▸ Saved entries
::::::

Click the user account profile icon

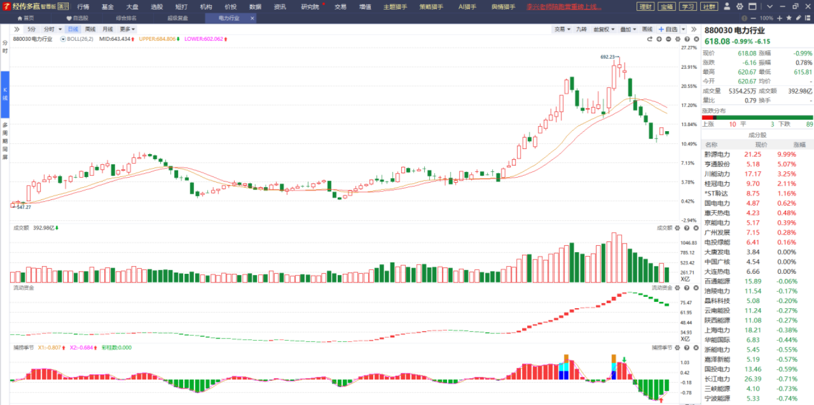[727, 7]
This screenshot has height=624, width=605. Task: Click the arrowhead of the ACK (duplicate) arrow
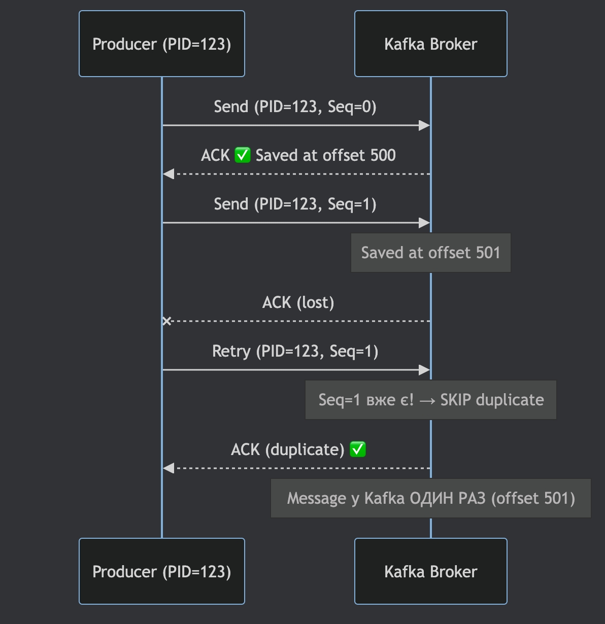169,468
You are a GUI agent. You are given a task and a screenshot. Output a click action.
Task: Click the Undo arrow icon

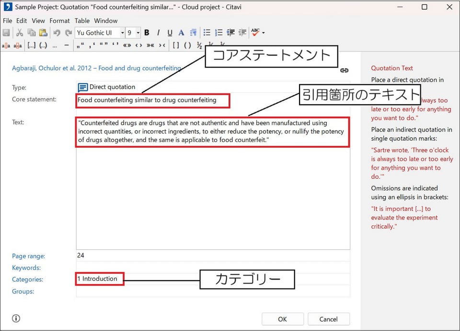[x=57, y=33]
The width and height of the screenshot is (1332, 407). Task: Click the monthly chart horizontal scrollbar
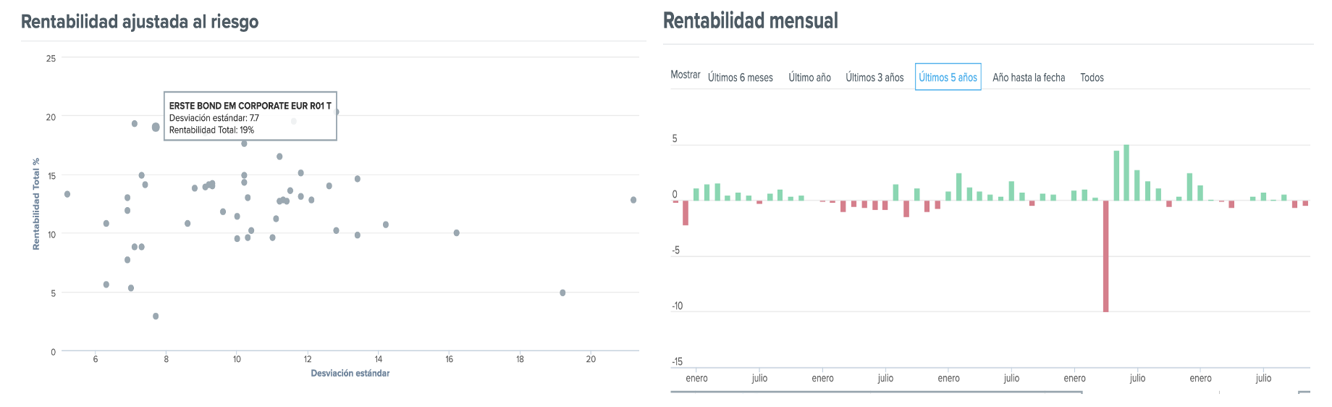[x=876, y=393]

::::::

Every record above must be repeated exactly, with the pictures dropped.

Click the user account profile icon

[727, 7]
This screenshot has height=624, width=605. Task: Click the arrowhead of the ACK (duplicate) arrow
169,468
You are a GUI agent. You are given a task and a screenshot. Output a click action.
Task: Click the Undo arrow icon

[x=57, y=33]
The width and height of the screenshot is (1332, 407). Task: Click the monthly chart horizontal scrollbar
[x=876, y=393]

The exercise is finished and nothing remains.